When it first aired, Howard Dean’s attempt to rouse Iowa followers seemed like manic desperation. But as Broadcasting & Cable later reported, the rest of the room was just as loud: sound levels were manipulated so Dean’s speech could stand out to viewers.

The clip ran more than 100 times on network and cable news in the 24-hour cycle following the caucus. By week’s end, Dean had become a mocked loser on late-night television, the subject of Internet jokes and a damaged candidate with alleged anger issues.

Many Dean supporters felt that Democrat-leaning news people made their man look bad on purpose to boost Kerry’s chances. The Dean people got revenge of sorts when the same irresponsible media flogged the Swift boat “controversy” to death.

Good night, Vietnam

Kerry invited scrutiny of his Vietnam heroics by making the Democratic National Convention a pseudo-military event. Bush tried to downplay his shaky stint in the Texas Air National Guard.


Sen. John Kerry invited scrutiny of his Vietnam record by making the Democratic National Convention a pseudo-military event.

Even so, with a record national deficit, soaring health costs and a very real present-day war in Iraq, it was astounding how much quibbling airtime was devoted to what two candidates had done 30-odd years ago.

The anti-Kerry Swift boat ads; Sinclair Broadcasting’s anti-Kerry documentary that was eventually withdrawn; the pointless belaboring of Bush’s privileged treatment. Never was so much expended by so many on so little that mattered to voters.

The FCC muddle

What do whipped cream and a whipsawed agency have in common?

In October 2004, the FCC fined Fox affiliates a record $1.2 million for an episode of the short-lived reality series “Married By America” that involved partygoers licking whipped cream from strippers “in a sexually suggestive manner” (Fox notes this wasn’t on camera) and for showing an underwear-clad man being pretend-spanked.

The agency also levied a stiff penalty on CBS-owner Viacom for the Janet Jackson Super Bowl incident, which Viacom has appealed. Other networks have weighed in by noting FCC guidelines are imprecise and threaten the airwaves with blanket censorship.

So the lines are drawn. The FCC hates dirty stuff and broadcasters are fighting back.

Guess again.

The FCC muddle, Part II

The FCC isn’t imprecise. It’s something far messier — a politically expedient machine trying to serve several masters. And broadcasters aren’t much better.

On the one hand, the Bush-appointed commissioners who control the FCC have been eager to please conservative voting blocs like the powerful Parents Television Council.

On the other hand, the White House and Congress don’t exactly want to rile the media conglomerates that hand out campaign dough and spin so much of what we see on TV.

The conglomerates don’t want a confrontation, either. They want a rewriting of ownership rules that will let them expand the number of TV stations owned by any one company and allow cross-ownership of a station and newspaper in the same market.

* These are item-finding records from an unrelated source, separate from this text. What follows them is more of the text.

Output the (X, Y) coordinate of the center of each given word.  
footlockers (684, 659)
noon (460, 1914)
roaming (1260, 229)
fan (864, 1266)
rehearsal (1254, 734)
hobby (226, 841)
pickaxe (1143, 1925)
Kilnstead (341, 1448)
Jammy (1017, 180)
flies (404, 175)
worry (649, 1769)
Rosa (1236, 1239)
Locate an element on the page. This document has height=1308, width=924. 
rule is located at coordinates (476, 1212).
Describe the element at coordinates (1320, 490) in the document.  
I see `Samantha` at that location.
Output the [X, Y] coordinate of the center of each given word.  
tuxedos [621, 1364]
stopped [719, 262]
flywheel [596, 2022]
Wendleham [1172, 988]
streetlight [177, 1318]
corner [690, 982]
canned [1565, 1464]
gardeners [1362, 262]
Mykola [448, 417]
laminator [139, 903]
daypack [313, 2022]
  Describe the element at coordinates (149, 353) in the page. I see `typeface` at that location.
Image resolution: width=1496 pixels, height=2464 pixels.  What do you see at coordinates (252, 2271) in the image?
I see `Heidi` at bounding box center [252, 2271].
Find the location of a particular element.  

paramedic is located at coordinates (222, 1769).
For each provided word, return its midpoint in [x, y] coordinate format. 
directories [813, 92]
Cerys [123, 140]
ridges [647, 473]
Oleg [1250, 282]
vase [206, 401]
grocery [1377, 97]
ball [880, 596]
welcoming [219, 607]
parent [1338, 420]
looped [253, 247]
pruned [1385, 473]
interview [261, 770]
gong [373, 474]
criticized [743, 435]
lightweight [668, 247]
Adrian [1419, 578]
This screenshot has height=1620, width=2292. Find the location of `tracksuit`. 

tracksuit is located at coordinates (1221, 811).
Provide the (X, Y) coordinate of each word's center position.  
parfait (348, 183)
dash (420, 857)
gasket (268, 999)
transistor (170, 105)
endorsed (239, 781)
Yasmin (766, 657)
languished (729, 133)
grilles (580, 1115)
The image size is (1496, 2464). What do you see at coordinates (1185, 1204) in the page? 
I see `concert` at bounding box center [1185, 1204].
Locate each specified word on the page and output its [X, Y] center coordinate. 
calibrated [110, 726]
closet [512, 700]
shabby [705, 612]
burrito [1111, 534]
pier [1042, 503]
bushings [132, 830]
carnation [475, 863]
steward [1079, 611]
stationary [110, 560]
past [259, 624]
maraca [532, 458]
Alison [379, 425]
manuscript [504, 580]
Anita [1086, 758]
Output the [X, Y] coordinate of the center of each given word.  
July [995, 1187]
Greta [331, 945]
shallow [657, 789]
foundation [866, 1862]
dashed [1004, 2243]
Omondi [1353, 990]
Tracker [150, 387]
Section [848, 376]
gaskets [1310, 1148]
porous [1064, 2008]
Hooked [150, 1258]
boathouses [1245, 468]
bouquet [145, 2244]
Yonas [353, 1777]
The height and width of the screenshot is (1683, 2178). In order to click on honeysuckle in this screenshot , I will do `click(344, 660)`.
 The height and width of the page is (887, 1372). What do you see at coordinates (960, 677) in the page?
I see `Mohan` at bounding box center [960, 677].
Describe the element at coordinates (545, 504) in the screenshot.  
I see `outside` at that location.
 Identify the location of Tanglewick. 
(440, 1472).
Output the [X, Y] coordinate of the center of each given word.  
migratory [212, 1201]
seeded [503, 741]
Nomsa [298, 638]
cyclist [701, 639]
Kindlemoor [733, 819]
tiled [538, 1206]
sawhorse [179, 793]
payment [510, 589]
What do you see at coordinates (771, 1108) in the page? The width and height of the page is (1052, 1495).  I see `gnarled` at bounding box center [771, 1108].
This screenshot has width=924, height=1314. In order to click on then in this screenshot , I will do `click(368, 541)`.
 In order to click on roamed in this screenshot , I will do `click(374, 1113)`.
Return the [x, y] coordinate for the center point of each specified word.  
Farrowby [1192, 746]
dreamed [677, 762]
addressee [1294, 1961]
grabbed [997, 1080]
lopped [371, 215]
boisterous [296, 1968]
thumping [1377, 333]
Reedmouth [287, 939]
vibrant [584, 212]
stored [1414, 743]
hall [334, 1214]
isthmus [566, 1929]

In fact, the FCC tried to make this happen. But in one of the best stories of 2004, an unlikely alliance of liberal and conservative groups fought back, forcing the issue before a federal court, which then blocked the new rules.

For now, it’s back to the drawing board for ownership rules and a tactical standoff on the issue of indecency. Viewers? What about viewers?

Reality checked

Maybe it was one too many unconvincing “Bachelor” romances.

Maybe it was too much grainy videotape.

Maybe we just got sick of seeing people just like us.

At any rate, fall 2004 saw the resurgence of scripted series on network TV. For the first time in several years, the freshman hits all were make-believe: “Desperate Housewives,” “Lost” and “CSI: New York.”

Certainly, reality shows made the Top 10, including “Survivor: Vanuatu” and “Extreme Makeover: Home Edition.” Still, there are signs the craze is waning. It may not be the end, or even the beginning of the end. But we can hope.